Category Archives: Books

Reading Goals for 2013

We’re almost at the end of the first month of 2013 and, hopefully, we haven’t all called it quits on our resolutions already.  I personally set goals for myself for the upcoming year and, usually, kind of fail at making them all come to fruition.  However, one set of goals that I tend to take rather seriously are my reading goals – or, rather, my hopes and dreams – for the year.

As mentioned in my final post of 2012, I didn’t hit my goal of overall number of books to read last year.  I have my reasons for not hitting that number, but I’d like to accomplish my goals for this year as a way to make up for last year’s shortcomings.  But we’re only 26 days into the year and I’ve already tweaked some of my goals.  Oops.

Let us start with the number of books that I would like to read this year.  On GoodReads, I set myself a goal of 35 books.  I think that I can do this.  Two years ago I read just over 40, so my hopes are high.

In conjunction with the total number of books that I’d like to devour, I originally set a challenge for myself to read The Hobbit and The Lord of the Rings trilogy.  I was ready to go, high on the excitement of watching (re-watching when it comes to the trilogy) the films, cracking jokes about Gandalf and tricksy hobbitses.  While I read The Hobbit for the second time in my life, however, I realized that it’s exceedingly difficult for me to get into third person narrations.  Especially when the fact that it is written in this manner cannot be escaped.  Basically, if it reads too much like a storybook, I wind up getting bored and struggling.

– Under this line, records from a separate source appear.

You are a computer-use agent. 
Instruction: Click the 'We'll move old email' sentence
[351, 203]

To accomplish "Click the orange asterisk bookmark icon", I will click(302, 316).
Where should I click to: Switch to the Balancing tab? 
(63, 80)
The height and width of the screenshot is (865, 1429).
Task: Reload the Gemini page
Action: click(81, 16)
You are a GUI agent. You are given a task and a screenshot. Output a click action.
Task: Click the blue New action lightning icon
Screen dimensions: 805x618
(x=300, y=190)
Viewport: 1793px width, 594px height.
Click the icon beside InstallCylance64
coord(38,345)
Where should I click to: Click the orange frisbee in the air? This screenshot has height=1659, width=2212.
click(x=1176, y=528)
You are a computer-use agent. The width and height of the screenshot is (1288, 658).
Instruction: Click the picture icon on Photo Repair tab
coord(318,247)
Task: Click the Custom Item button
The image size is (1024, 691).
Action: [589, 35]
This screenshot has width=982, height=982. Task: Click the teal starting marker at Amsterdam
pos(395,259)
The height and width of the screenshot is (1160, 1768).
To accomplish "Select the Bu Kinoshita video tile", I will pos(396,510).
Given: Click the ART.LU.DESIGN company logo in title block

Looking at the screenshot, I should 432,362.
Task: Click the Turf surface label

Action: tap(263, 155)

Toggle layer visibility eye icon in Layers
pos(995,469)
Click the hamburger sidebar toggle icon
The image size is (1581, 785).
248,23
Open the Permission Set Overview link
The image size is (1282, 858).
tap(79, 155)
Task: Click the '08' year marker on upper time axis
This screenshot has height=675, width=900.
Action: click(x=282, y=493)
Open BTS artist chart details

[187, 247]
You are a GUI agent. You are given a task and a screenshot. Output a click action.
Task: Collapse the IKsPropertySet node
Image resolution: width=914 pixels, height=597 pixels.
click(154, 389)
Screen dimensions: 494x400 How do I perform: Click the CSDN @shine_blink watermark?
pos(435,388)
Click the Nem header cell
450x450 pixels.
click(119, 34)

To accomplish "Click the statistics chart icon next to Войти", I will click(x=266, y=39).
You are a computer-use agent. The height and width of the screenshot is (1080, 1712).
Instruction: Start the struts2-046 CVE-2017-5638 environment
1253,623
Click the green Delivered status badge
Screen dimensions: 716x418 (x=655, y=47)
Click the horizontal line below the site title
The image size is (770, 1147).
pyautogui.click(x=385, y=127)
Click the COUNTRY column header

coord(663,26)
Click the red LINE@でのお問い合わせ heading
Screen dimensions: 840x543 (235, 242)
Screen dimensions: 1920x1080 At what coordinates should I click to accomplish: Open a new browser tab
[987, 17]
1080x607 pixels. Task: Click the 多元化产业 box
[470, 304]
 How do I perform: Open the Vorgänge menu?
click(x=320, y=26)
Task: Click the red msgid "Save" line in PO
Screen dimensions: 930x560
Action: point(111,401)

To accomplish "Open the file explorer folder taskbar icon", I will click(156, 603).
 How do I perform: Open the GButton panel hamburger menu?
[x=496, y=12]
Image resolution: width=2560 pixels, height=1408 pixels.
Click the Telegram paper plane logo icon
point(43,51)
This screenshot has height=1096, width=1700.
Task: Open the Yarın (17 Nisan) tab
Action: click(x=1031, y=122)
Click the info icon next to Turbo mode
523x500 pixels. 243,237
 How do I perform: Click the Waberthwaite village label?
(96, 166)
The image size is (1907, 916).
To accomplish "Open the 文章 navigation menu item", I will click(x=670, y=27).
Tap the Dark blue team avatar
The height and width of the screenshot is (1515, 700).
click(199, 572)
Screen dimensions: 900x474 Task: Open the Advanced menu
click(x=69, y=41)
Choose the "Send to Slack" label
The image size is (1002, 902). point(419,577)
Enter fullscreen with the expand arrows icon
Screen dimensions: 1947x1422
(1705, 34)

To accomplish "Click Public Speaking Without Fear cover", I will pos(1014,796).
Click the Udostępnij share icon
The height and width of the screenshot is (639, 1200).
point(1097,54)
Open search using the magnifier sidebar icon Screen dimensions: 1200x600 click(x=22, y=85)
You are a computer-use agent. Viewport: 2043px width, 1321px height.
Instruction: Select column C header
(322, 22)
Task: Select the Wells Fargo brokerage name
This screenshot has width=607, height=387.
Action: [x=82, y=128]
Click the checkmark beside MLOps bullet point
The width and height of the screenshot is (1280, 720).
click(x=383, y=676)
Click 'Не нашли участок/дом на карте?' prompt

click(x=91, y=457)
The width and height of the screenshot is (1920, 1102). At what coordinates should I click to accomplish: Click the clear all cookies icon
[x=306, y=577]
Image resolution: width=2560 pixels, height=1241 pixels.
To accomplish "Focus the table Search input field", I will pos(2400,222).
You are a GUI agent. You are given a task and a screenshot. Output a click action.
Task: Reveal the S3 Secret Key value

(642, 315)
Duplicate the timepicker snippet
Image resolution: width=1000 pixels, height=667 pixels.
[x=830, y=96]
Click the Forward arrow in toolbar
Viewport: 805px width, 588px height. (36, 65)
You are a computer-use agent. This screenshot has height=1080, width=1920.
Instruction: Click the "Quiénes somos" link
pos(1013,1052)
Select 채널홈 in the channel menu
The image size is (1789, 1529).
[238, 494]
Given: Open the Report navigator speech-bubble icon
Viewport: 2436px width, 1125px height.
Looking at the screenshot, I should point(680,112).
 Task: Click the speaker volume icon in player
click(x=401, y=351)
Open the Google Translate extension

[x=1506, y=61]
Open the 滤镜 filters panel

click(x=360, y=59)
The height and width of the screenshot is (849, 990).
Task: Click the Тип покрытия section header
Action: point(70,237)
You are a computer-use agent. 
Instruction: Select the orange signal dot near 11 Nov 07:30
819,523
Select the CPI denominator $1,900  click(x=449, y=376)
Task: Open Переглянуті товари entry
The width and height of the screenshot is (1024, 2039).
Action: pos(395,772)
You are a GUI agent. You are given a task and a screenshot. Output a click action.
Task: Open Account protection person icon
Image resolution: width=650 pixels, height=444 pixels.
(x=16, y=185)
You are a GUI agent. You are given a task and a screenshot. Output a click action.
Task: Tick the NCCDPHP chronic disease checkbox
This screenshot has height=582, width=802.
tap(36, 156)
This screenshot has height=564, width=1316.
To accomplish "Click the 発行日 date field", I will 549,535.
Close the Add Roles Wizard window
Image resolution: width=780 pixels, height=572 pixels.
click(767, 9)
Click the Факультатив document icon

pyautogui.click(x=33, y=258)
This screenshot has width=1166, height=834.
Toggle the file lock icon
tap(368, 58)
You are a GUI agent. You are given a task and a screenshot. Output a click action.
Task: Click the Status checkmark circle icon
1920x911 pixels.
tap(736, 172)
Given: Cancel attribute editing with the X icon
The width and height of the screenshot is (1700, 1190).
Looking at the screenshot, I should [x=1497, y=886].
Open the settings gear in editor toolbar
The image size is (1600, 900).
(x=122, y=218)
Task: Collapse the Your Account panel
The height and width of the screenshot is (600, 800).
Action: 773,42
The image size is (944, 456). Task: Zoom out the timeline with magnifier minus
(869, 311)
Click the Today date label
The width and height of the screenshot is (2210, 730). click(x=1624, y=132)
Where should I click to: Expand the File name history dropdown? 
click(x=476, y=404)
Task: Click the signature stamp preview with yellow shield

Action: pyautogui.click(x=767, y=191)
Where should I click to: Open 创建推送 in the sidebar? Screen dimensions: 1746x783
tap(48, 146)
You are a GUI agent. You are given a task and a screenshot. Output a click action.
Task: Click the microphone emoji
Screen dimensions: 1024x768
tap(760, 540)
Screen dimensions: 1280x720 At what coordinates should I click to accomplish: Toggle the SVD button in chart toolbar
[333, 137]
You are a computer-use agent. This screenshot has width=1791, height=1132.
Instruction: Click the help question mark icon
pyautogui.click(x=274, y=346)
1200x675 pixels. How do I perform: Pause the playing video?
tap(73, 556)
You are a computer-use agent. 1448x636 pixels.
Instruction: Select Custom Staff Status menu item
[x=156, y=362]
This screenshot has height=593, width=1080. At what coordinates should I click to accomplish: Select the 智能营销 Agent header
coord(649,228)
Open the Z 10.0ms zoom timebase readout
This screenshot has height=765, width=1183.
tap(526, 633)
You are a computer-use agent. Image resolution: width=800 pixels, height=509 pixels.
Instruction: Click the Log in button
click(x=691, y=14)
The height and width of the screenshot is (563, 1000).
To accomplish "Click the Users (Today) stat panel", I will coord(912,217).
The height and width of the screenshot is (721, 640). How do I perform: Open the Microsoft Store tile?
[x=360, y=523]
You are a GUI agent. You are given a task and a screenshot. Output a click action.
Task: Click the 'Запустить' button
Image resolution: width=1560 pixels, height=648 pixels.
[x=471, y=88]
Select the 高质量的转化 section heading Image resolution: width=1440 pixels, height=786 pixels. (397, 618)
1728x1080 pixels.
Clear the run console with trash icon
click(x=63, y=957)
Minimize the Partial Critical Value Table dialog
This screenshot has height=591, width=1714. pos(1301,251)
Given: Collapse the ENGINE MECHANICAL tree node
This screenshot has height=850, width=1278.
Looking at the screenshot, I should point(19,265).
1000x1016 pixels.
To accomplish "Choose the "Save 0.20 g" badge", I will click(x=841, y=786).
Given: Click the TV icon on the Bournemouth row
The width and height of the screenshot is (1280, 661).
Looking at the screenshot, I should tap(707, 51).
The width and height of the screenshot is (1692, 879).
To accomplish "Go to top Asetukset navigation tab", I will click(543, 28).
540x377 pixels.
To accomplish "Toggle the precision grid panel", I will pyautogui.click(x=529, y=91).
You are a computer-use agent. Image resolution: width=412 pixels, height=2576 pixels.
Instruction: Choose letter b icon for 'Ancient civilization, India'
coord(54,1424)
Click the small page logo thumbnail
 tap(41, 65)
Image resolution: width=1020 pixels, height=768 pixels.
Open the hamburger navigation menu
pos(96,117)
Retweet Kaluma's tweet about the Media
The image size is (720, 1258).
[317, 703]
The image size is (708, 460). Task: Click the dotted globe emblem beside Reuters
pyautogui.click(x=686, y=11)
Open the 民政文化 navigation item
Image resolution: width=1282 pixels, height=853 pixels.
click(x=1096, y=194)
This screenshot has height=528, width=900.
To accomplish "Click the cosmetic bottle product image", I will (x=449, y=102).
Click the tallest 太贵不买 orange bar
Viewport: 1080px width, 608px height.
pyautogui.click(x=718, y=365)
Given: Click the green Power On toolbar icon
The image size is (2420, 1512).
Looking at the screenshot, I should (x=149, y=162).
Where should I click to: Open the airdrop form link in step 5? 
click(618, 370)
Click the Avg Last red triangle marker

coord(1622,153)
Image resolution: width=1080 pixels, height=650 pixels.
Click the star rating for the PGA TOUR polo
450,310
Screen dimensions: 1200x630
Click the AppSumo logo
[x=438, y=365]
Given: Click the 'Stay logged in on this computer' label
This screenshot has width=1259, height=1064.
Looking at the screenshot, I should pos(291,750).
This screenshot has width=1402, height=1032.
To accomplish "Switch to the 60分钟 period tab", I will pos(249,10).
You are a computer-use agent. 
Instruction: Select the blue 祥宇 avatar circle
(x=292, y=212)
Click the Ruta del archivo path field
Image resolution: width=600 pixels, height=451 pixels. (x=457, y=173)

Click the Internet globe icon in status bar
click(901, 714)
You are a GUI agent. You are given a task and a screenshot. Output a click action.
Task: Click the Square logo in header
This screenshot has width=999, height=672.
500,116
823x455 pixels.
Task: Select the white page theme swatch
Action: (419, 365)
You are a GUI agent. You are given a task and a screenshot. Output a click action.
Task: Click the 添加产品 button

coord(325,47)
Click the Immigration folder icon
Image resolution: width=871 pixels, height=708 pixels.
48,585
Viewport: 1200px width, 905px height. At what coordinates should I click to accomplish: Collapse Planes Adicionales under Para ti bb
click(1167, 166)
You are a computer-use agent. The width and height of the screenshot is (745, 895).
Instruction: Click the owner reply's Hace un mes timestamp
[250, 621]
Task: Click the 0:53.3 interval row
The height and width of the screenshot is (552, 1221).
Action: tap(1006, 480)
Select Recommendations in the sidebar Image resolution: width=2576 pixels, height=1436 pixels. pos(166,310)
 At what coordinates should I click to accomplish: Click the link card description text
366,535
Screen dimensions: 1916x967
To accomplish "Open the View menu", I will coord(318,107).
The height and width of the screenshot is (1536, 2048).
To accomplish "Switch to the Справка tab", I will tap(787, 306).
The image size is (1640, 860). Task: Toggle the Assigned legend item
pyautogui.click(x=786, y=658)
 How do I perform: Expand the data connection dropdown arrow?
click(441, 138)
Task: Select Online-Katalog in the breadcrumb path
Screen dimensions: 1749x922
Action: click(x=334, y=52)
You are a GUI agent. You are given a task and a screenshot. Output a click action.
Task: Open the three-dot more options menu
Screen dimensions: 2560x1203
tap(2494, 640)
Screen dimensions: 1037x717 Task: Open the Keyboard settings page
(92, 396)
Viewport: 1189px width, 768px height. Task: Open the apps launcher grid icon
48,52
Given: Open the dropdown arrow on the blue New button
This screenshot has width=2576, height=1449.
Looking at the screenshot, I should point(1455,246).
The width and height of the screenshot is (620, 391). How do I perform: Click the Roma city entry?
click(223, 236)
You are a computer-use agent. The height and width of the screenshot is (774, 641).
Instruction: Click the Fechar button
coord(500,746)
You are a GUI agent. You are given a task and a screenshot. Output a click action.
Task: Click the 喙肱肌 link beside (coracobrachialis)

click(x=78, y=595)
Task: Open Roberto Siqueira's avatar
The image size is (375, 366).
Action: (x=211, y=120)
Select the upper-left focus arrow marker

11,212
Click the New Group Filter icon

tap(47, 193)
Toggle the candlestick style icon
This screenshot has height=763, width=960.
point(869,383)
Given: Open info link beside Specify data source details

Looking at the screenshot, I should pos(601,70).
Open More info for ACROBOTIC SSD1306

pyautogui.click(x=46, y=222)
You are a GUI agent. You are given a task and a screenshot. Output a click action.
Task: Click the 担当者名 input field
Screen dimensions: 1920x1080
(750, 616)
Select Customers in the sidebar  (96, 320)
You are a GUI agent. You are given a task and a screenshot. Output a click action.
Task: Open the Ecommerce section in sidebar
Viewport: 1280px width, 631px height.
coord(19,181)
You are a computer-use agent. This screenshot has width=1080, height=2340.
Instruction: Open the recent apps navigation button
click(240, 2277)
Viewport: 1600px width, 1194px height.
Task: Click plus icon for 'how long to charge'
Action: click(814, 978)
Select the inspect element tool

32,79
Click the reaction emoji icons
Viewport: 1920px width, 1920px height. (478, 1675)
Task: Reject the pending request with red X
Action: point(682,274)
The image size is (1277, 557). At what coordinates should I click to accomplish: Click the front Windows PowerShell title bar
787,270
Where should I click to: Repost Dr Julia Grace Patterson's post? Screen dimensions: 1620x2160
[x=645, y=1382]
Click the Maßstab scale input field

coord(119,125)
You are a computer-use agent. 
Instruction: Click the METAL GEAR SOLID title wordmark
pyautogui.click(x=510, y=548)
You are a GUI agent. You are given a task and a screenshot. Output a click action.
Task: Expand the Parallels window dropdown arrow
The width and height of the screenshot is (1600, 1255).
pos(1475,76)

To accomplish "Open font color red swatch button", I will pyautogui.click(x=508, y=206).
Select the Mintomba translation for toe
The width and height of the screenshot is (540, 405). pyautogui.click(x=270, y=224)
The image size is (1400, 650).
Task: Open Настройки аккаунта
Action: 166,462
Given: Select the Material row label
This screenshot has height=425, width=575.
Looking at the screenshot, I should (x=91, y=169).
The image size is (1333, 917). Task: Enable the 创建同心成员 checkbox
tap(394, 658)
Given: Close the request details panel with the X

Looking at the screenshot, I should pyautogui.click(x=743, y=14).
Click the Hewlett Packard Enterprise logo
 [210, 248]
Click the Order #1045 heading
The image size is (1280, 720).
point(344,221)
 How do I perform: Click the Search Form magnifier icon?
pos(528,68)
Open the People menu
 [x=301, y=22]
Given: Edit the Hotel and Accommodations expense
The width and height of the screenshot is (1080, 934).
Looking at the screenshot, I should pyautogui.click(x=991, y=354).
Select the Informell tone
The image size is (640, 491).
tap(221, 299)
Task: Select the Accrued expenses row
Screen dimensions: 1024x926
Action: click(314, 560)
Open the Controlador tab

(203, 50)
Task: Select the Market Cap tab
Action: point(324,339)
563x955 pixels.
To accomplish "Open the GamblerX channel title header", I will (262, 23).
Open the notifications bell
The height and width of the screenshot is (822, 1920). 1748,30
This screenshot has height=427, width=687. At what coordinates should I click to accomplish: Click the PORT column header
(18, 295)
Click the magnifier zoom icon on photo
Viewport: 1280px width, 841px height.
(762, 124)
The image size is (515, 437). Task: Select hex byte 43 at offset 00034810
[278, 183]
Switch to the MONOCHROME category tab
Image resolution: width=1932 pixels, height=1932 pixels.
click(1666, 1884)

I haven’t abandoned the hope of reading Tolkien altogether, but I’m not maintaining this goal for 2013.  INSTEAD I want to challenge myself to read primarily historical fiction this year.  So, let’s say, at least 75%.  Pair the fact that I am admittedly obsessed with the Tudors and Anne Boleyn with my never tiring of these books, I think that this is a very feasible (and enjoyable) goal.

What are your reading goals for 2013?

Perhaps while I read these books, I will wear my new Anne Boleyn hoodie, bought from the tartx shop on Etsy.  It arrived last night and is beautiful, comfortable, and warm.  If you’re a fan of the Tudors or anything historical and classy, check out her shop.  You shan’t be disappointed.

Anne Boleyn hoodie from tartx on Etsy

Anne Boleyn hoodie from tartx on Etsy


Filed under 2013, Books

Gone Girl by Gillian Flynn

0806_gone_425Title: Gone Girl
Author: Gillian Flynn

My final read of 2012 – Gone Girl by Gillian Flynn – is definitely a book to be added to my ever-growing list of “favorites”.  This book was a gift and, while I have seen the title show up in reading lists, bestseller lists, and all over GoodReads, I never took a moment to read the synopsis and decide for myself whether or not I should check it out.  I am incredibly thankful that someone gifted it to me, however, because this is a book that I just could not put down.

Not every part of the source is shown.